The argument of top officials of NNPC is that Nigerian firms do
not have such capacity to be entrusted with the responsibility of wholesome
transportation of products within coastal waters not to talk of when such
products are meant for foreign countries. But stakeholders argue that when such
opportunity is given to them, all they require to do is to reach out to foreign
partners who will provide tanker vessels that are capable of carrying 135,000
metric tonnes (MT) of wet cargoes.
CIF Trade Terms
Under CIF trade terms, the government or NNPC as the exporter of the products
will determine who delivers them to the buyer. With this, Nigerian firms can be
engaged for such contract, and where they do not have capacity, they can
partner with foreign firms. The only disadvantage however is that government or
NNPC as the supplier of the product will have to wait until the goods are
delivered and everything certified okay before being paid.
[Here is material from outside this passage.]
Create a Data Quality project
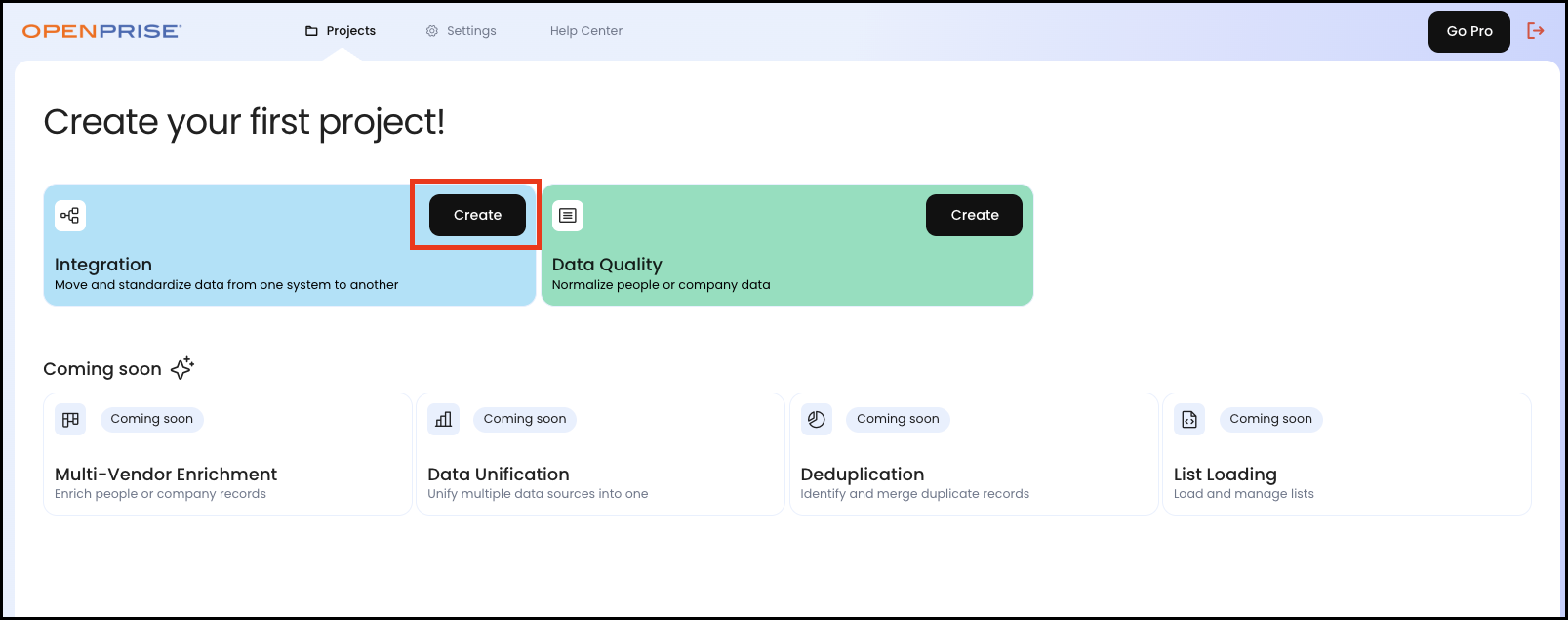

This is unlike FOB,
where the buyer pays for his products and determines how he can take delivery.
Under FOB arrangement, every risk is on the buyer, while in the case of CIF, it
is the exporter that will bear all the risk until the goods are delivered to
the buyer who will then pay up.
This indeed explains the position of the government on
continuing on FOB term. But industry experts argue that introducing CIF trade
terms will help boost the entire economy because of the huge multiplier effect.
Apart from the local shipping industry that can take advantage of this, the
insurance companies can also be in a position to provide coverage. Although,
insurance cover for such goods is usually international, experts argue that
NNPC can encourage the insurance companies to team up in partnership with
foreign big names to qualify for such contracts.
Benefits of CIF by Stakeholders
Stakeholders who spoke to THISDAY believe strongly that there are so much
benefits under the CIF trade terms in crude oil trade than the risk that
government or NNPC may be apprehensive of.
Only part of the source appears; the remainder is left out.